Requirement: Every entry is to be transcribed as it stands. Images stay out.

Material for the task:
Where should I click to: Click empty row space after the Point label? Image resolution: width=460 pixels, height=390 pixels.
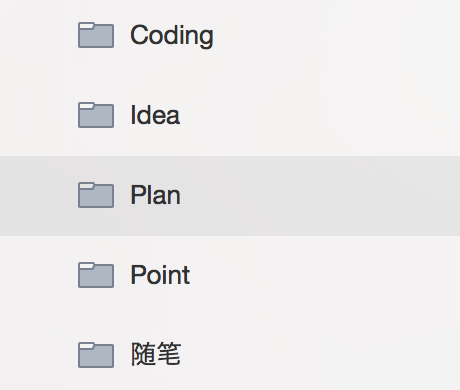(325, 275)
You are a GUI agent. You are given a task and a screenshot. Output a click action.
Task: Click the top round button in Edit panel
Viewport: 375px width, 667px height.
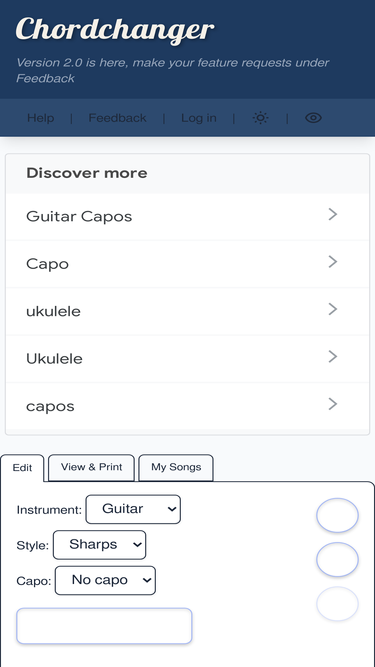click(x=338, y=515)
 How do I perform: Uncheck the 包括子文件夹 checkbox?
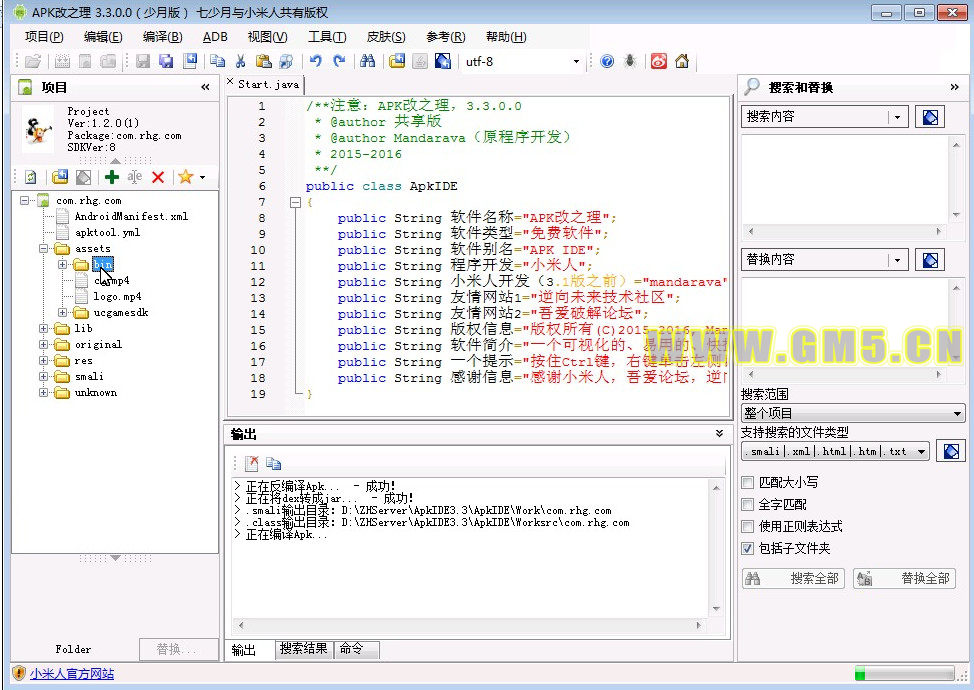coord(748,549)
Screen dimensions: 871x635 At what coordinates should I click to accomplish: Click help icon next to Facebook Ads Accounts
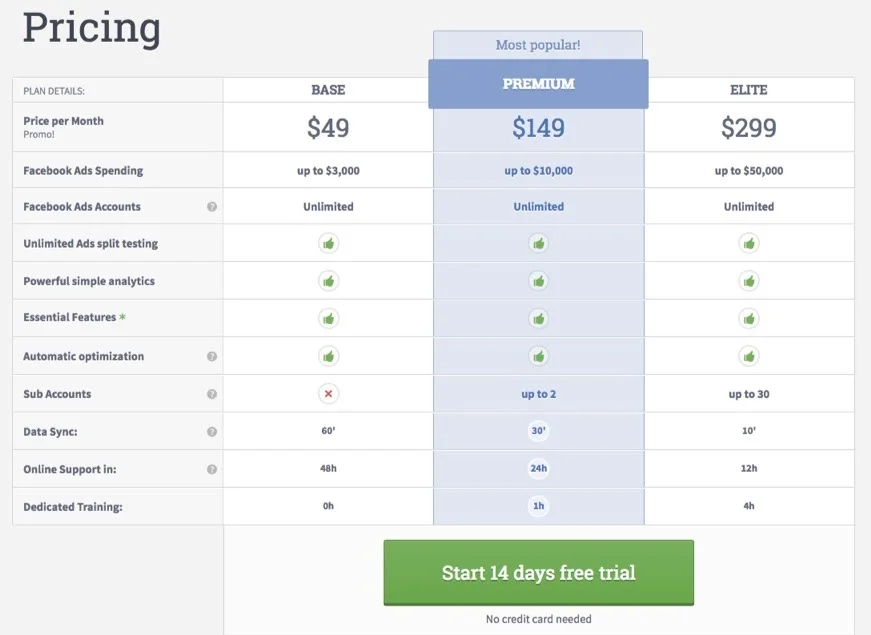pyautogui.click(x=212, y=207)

Response area:
Where should I click to: Click empty row space after the Point label? Image resolution: width=460 pixels, height=390 pixels.
(325, 275)
You are a GUI agent. You are given a task and a screenshot. Output a click action.
Task: Click the top round button in Edit panel
Viewport: 375px width, 667px height.
click(x=338, y=515)
 How do I perform: Uncheck the 包括子文件夹 checkbox?
coord(748,549)
Screen dimensions: 871x635 At what coordinates should I click to accomplish: Click help icon next to Facebook Ads Accounts
pyautogui.click(x=212, y=207)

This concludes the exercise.